What else am I assuming?

What else have I internalized? What parts of me will need to slough away for me to become native to my new life? Will there beenough of me left to regrow something new in place of everything I prune away?

He didn’t know.

He wouldn’t know.

And that, like the hidden aspects of nature to which he had bound his life, would loom over him like a great unknown watcher following in his shadow.

Could he make friends with it?

“I can try,” he said to the rag moth.

Its dust swirled. Its eyes glinted in the lantern light.

How could something so superficially ugly feel so intrinsically beautiful?

How could his own reactions feel like a mystery on par with the impossible insect?

Green sighed.

He pulled out his phone, ran through an inventory of things it couldn’t do without cell service or wifi, and dropped it back into his pocket. No doomscrolling social media. No articles about losing belly fat or building deeper friendships. He was still a novice at being alone with his thoughts.

His boredom felt like wet socks.

There was a notebook lying on a low shelf next to a basket of octagonal seashells.

He grabbed it and sank down onto the cot Valentina had left in the corner. The cover was blank and unadorned. He thought it might be a violation to look inside and immediately forgave himself for doing it anyway. Drastic times. Drastic measures.

The writing was in Cyrillic? Russian?

Green growled in frustration. There would be no escape from his own mind.

Crossing his legs made the acorn dig into his outer thigh, so he uncrossed them again.

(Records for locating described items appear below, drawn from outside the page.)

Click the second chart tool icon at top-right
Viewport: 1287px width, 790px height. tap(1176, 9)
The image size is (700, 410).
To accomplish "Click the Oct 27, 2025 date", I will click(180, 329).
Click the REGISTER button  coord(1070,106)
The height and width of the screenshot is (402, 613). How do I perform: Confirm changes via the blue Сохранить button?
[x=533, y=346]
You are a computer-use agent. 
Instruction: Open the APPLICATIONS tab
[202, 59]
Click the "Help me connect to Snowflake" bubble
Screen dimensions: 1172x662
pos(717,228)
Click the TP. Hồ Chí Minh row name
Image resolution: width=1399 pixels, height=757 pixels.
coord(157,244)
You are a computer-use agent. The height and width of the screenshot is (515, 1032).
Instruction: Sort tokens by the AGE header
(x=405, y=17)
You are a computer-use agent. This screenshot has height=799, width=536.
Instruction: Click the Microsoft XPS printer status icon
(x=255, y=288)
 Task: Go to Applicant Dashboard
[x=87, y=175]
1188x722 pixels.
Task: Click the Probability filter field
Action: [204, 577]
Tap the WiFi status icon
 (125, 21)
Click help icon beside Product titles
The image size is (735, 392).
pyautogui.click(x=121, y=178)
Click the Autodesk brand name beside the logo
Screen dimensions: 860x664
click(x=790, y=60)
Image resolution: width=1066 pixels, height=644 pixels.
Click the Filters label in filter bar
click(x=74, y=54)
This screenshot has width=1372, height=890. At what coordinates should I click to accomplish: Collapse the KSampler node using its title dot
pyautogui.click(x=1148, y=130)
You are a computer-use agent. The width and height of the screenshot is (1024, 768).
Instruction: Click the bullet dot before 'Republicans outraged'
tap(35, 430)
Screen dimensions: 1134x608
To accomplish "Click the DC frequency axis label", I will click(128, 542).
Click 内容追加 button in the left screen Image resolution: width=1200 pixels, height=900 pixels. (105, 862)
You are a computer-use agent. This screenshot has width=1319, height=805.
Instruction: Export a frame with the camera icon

He flipped through the pages.

He stopped when he saw an entry in Roman characters.

French, he thought.

He kept flipping.

There was a diagram of a creature that looked like a bird made of sharp angles and a curved line beneath it suggested it was…what? In orbit above the Earth?

More Cyrillic.

On the last few pages, Green found a single entry in English.

It was a letter.

It read:

Dear Ivan,

A freshwater anemone the size of a cart horse nearly ate a good portion of my memory today. As far as I can tell, I escaped unscathed. My colleague was not so lucky. She has spent all evening trying to map out the chronology of her life in order to define the shape of her wound. The absence seems to lurk in her twenties, but she has become distrustful of her ability to place her recollections in their proper order.